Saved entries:

◆ ◆ ◆ ◆ ◆ ◆ ◆

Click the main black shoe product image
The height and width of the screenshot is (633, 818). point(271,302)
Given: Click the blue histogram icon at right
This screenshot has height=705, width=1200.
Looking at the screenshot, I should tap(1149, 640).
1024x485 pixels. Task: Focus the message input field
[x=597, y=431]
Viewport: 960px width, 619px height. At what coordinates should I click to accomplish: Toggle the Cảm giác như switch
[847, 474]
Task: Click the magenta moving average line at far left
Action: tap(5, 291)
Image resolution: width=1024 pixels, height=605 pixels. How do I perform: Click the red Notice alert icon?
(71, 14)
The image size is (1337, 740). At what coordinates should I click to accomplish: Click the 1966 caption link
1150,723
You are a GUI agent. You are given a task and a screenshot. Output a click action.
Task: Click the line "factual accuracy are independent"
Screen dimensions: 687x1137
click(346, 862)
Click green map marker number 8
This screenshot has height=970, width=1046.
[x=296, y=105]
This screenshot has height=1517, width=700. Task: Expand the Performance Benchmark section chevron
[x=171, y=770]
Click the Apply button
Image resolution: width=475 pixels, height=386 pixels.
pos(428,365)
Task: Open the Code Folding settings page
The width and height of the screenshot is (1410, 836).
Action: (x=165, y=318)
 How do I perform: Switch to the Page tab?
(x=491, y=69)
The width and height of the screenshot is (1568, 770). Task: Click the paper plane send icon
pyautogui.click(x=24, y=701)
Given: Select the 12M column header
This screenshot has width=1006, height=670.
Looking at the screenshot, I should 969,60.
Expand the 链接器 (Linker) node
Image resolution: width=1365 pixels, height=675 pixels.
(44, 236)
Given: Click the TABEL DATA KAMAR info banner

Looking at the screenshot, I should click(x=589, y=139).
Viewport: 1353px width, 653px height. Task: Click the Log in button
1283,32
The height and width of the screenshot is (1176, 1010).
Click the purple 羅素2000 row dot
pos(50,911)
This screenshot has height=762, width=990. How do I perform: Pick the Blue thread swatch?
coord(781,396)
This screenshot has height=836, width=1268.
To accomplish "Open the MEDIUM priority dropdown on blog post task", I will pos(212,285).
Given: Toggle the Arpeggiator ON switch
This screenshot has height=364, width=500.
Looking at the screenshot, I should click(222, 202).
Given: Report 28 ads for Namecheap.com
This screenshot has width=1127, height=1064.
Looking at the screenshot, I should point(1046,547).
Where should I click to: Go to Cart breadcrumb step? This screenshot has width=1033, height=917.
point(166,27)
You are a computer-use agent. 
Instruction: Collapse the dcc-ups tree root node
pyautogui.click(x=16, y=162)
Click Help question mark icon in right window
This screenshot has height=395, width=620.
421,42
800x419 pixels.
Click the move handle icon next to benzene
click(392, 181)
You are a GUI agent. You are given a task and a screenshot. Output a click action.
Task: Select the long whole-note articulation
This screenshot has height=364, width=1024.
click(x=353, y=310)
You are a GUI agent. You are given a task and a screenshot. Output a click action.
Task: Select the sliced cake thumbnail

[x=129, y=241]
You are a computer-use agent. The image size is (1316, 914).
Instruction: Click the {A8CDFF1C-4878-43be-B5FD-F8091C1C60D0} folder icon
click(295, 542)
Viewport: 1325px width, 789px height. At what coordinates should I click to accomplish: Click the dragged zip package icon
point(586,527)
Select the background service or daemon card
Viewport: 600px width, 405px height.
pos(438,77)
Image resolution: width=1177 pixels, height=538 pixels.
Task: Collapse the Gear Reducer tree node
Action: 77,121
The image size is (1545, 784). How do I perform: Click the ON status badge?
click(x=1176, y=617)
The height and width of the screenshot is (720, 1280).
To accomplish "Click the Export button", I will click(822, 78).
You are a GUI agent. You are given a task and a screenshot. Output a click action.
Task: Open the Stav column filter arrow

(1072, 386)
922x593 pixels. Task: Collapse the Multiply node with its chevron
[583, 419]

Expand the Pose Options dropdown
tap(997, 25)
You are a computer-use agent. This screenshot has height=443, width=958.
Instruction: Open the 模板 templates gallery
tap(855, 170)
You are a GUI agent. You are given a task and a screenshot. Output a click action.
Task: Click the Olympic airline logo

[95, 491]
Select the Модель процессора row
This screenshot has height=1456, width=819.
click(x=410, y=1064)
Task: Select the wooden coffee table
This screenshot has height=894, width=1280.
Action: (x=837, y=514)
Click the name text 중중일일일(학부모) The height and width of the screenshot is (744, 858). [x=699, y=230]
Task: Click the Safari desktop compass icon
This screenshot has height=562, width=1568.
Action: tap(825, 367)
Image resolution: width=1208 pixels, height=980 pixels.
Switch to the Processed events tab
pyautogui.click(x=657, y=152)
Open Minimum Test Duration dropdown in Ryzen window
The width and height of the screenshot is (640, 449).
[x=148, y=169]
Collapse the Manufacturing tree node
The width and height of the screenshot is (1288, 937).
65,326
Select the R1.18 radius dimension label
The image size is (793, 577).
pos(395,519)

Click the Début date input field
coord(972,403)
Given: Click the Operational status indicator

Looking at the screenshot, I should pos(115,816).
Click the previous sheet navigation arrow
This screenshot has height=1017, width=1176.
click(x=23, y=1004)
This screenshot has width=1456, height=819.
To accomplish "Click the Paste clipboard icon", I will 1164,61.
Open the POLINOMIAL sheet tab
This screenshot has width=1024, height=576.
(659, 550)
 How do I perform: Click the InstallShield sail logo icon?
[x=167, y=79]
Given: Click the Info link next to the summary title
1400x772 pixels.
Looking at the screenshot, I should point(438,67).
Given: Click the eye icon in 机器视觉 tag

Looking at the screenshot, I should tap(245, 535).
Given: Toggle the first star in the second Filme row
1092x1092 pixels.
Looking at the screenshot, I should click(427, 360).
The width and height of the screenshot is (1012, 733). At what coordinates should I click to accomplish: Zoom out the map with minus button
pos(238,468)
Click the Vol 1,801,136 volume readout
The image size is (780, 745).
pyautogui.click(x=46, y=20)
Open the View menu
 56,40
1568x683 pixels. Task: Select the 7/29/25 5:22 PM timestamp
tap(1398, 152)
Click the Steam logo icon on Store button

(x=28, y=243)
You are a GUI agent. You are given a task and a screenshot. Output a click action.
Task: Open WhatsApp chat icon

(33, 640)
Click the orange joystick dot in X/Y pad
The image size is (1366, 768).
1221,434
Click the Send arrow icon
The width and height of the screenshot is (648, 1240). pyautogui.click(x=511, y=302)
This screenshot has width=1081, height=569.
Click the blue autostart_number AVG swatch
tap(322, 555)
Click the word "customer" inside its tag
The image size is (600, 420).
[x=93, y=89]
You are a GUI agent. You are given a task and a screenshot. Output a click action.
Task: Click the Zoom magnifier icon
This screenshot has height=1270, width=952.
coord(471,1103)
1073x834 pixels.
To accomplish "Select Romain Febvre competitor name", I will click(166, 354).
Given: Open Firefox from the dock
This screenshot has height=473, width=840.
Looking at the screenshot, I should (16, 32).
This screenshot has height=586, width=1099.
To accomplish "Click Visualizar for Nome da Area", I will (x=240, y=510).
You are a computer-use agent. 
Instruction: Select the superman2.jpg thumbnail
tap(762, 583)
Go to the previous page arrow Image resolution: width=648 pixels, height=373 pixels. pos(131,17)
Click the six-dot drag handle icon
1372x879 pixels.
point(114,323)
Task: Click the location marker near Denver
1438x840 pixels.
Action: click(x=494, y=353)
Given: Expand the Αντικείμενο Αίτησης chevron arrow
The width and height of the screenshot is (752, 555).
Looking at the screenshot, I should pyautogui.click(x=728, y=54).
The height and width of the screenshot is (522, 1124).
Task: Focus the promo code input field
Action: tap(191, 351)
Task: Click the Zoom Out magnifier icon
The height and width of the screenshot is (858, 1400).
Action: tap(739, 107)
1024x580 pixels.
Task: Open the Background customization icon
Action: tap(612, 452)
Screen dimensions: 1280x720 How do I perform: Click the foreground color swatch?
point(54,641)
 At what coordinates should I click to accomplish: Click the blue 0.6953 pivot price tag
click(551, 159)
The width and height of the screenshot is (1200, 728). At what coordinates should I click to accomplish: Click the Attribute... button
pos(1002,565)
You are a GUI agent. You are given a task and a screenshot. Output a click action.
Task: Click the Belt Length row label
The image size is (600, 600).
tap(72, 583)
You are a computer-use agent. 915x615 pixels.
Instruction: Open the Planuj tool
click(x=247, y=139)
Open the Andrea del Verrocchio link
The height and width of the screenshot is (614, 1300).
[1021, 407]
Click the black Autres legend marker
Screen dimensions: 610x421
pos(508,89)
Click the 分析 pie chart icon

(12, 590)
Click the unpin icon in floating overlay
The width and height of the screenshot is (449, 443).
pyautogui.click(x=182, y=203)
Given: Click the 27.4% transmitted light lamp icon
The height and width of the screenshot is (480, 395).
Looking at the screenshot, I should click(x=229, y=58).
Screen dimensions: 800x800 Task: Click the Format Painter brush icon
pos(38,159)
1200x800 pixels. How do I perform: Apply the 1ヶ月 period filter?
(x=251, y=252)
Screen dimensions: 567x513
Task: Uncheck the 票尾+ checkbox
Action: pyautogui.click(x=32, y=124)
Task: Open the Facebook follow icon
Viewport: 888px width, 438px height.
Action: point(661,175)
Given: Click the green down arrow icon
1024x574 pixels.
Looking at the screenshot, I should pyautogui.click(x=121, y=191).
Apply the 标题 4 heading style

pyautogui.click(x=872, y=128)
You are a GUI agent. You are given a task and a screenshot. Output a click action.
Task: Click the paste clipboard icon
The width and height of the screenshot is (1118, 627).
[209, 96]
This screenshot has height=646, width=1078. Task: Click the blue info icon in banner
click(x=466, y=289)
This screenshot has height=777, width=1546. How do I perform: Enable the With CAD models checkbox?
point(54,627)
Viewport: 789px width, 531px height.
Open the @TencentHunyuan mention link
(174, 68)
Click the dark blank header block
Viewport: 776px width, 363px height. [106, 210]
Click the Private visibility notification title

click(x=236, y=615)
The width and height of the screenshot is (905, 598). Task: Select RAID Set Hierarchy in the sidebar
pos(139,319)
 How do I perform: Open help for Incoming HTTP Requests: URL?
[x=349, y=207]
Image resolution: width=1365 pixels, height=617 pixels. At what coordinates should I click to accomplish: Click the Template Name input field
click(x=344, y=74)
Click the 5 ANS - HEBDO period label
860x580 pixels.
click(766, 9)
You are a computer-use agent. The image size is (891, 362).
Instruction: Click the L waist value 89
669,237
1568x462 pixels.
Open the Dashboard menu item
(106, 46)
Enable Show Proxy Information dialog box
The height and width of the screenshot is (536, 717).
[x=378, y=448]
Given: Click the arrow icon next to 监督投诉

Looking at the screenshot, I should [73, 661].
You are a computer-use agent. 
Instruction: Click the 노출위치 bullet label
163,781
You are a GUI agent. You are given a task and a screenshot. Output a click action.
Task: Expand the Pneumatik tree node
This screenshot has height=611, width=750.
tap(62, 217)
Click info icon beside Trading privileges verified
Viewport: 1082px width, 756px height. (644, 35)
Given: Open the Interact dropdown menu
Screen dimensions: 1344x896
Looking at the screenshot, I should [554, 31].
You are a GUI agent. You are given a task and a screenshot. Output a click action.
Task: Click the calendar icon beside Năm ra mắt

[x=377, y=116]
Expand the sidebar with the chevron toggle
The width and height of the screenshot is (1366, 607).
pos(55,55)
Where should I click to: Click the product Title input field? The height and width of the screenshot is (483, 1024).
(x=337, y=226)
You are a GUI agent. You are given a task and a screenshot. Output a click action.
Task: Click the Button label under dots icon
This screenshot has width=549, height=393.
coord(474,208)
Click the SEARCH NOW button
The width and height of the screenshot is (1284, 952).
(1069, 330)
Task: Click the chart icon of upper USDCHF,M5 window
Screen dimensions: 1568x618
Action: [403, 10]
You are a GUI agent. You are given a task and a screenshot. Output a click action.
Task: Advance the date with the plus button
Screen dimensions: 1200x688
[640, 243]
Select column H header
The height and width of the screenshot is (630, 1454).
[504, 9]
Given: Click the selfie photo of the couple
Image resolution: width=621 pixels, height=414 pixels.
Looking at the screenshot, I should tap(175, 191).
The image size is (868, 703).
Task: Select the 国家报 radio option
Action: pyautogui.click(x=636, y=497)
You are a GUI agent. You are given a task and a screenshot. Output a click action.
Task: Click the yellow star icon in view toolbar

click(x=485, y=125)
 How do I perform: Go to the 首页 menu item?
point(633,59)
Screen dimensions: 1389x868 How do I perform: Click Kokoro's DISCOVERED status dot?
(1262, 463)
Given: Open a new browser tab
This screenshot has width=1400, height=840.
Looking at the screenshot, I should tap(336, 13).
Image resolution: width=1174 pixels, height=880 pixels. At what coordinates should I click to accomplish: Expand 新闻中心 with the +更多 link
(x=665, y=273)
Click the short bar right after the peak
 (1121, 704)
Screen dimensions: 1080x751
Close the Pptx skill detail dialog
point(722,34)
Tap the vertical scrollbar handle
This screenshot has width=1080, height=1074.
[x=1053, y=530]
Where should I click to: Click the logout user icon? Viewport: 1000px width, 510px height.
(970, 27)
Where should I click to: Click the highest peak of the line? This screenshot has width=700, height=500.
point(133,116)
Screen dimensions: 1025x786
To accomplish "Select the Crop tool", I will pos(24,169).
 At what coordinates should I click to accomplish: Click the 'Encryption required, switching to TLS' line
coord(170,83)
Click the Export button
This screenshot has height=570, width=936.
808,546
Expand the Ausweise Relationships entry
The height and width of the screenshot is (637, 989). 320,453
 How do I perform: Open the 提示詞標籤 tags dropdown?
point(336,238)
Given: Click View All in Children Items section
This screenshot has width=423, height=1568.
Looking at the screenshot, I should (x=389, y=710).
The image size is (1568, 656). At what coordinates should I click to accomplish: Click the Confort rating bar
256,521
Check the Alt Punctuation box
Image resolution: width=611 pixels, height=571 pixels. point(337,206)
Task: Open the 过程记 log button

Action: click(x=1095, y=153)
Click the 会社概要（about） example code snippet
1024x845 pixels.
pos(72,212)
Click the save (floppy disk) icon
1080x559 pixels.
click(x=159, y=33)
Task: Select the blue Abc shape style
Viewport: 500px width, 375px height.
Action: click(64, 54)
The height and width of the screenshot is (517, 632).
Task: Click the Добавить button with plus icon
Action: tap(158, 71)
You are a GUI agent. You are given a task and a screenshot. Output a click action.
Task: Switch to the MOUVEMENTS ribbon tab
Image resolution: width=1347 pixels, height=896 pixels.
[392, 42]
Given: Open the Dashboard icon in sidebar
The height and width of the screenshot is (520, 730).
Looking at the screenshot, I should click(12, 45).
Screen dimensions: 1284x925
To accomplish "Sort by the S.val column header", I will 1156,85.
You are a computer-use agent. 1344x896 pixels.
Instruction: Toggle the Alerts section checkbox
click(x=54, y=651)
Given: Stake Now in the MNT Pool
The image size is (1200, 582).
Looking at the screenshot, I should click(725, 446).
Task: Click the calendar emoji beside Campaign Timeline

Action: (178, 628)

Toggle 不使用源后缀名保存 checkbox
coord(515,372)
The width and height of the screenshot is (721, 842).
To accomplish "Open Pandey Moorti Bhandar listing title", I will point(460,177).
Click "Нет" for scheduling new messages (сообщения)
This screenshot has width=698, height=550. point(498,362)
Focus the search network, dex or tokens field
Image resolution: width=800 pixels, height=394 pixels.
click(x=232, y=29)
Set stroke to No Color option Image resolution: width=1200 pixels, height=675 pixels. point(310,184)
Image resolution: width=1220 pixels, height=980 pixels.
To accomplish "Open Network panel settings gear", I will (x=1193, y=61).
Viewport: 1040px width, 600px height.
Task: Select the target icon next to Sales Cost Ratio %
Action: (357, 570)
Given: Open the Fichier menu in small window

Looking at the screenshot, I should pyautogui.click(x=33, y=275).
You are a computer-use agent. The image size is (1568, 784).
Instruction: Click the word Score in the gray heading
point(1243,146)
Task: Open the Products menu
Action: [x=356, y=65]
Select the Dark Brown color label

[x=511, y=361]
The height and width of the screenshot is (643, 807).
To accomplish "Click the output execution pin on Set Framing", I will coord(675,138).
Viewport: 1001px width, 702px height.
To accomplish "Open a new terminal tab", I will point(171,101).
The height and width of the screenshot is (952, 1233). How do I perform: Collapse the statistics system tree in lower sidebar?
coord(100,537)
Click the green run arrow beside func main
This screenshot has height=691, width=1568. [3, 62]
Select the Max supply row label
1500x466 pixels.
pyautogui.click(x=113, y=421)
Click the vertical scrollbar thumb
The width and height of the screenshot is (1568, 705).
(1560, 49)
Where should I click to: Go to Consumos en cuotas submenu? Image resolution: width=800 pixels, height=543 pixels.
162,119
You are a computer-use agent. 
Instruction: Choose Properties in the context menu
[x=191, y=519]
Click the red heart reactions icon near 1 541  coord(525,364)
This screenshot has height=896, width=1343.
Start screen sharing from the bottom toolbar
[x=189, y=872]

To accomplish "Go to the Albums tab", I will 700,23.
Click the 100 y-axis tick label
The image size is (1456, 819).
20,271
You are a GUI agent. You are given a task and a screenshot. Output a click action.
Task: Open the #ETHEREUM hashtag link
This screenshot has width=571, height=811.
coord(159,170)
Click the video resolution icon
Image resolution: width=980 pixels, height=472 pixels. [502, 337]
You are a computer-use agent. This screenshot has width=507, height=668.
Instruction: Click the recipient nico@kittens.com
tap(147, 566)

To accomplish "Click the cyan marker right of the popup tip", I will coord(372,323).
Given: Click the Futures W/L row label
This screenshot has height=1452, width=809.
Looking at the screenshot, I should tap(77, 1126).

◆ ◆ ◆ ◆ ◆ ◆ ◆

Of the entries above, transcribe exactly those lines that fall between the line containing "Click info icon" and the line containing "Task: Click the Button label under dots icon", together with those two lines.

Click info icon beside Trading privileges verified
Viewport: 1082px width, 756px height. (644, 35)
Given: Open the Interact dropdown menu
Screen dimensions: 1344x896
Looking at the screenshot, I should [554, 31].
You are a GUI agent. You are given a task and a screenshot. Output a click action.
Task: Click the calendar icon beside Năm ra mắt

[x=377, y=116]
Expand the sidebar with the chevron toggle
The width and height of the screenshot is (1366, 607).
pos(55,55)
Where should I click to: Click the product Title input field? The height and width of the screenshot is (483, 1024).
(x=337, y=226)
You are a GUI agent. You are given a task and a screenshot. Output a click action.
Task: Click the Button label under dots icon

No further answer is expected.